• [Vorliegender Text]:
Auf diese Regeln hatten sich die Ministerpräsidenten in Berlin verständigt - allerdings erst ab einem 50er-Inzidenzwert (rot). Der Freistaat greift bei Feiern, Sperrstunde und Alkoholverbot also strenger durch. Bei der Maskenpflicht, die künftig ab einem 35er-Wert überall gelten soll, wo Menschen länger dicht zusammenkommen, orientiert sich Bayern dagegen am Berliner Beschluss. Was damit zu tun haben dürfte, dass diese Regel zu Söders Kernforderungen gehörte, mit denen er ins Kanzleramt gefahren war. Überhaupt betont er, dass die in Berlin vereinbarten Regeln "die unsrigen" gewesen seien. Dass also in Bayern schon länger "der Instrumentenkasten" gelte, den Söder seit Wochen mantrahaft vor sich herträgt: mehr Maske, weniger Alkohol, weniger Feiern.
Strenger als im Berliner Beschluss lesen sich auch die Maßnahmen, die in Bayern künftig greifen sollen, wenn der Inzidenzwert über die kritische Marke von 50 Neuinfektionen steigt: Sperrstunde und Alkoholverbot bereits ab 22 Uhr, Kontakt und private Feiern nur noch mit maximal fünf Personen oder zwei Hausständen. Über die verschärften Regeln sagt Söder: "Dies gilt nicht für ewig, sondern wir machen das jetzt mal für die nächsten vier Wochen, und dann überprüfen wir." Man sei "einem Lockdown näher als wir das wahrhaben wollen". Ob es gelinge, noch strengere Maßnahmen zu vermeiden, "steht und fällt damit, wie wir uns alle verhalten". Söder spricht von einer "Bewährungsprobe" und fordert Solidarität: "Alles funktioniert nur miteinander."

• [Datenauszug]:
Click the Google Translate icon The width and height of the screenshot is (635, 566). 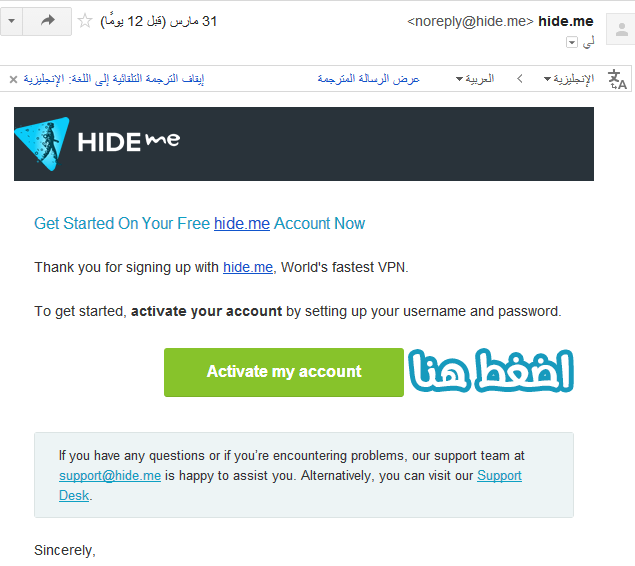point(617,79)
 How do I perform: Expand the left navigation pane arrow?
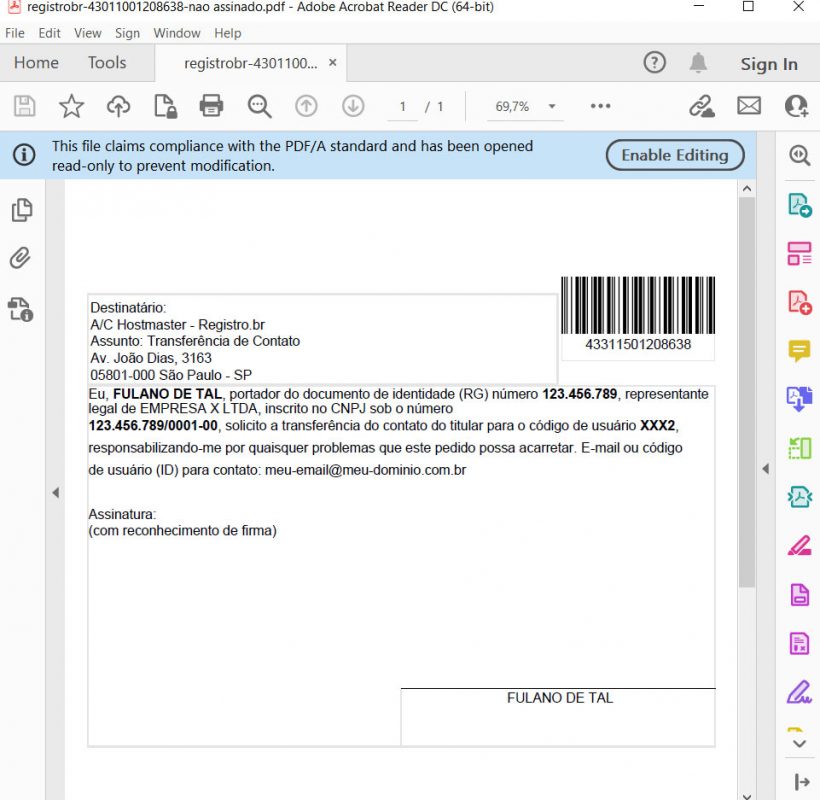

• [Aufgabe 1]: Für welchen Zeitraum sollen die verschärften Regeln laut dem Text über Bayerns Corona-Maßnahmen zunächst gelten?
• [Aufgabe 2]: Setze den Text über Bayerns Corona-Maßnahmen bitte nach seinem letzten Satz fort.
Die Auflistung ist hierfür ohne Bedeutung.

• [Antwort 1]: Zunächst für die nächsten vier Wochen, danach sollen sie überprüft werden.

• [Antwort 2]:
Am umstrittenen Beherbergungsverbot, das auch in Bayern gilt, will Söder festhalten, zumindest bis zum 8. November, dem Ende der Herbstferien. Man werde sich aber das Urteil des Verwaltungsgerichtshofs in Baden-Württemberg "sehr genau" anschauen, wo das Beherbergungsverbot am Donnerstag gekippt wurde. "Träfe das auch auf Bayern zu", sagt Söder, "dann müssen wir auch reagieren." Er verweist zudem darauf, dass die Ministerpräsidenten und der Bund im November erneut beraten wollen, mit dem Ziel, eine einheitliche Regelung zu finden. Derzeit sei es jedenfalls "keine gute Idee, kreuz und quer durchs Land zu reisen".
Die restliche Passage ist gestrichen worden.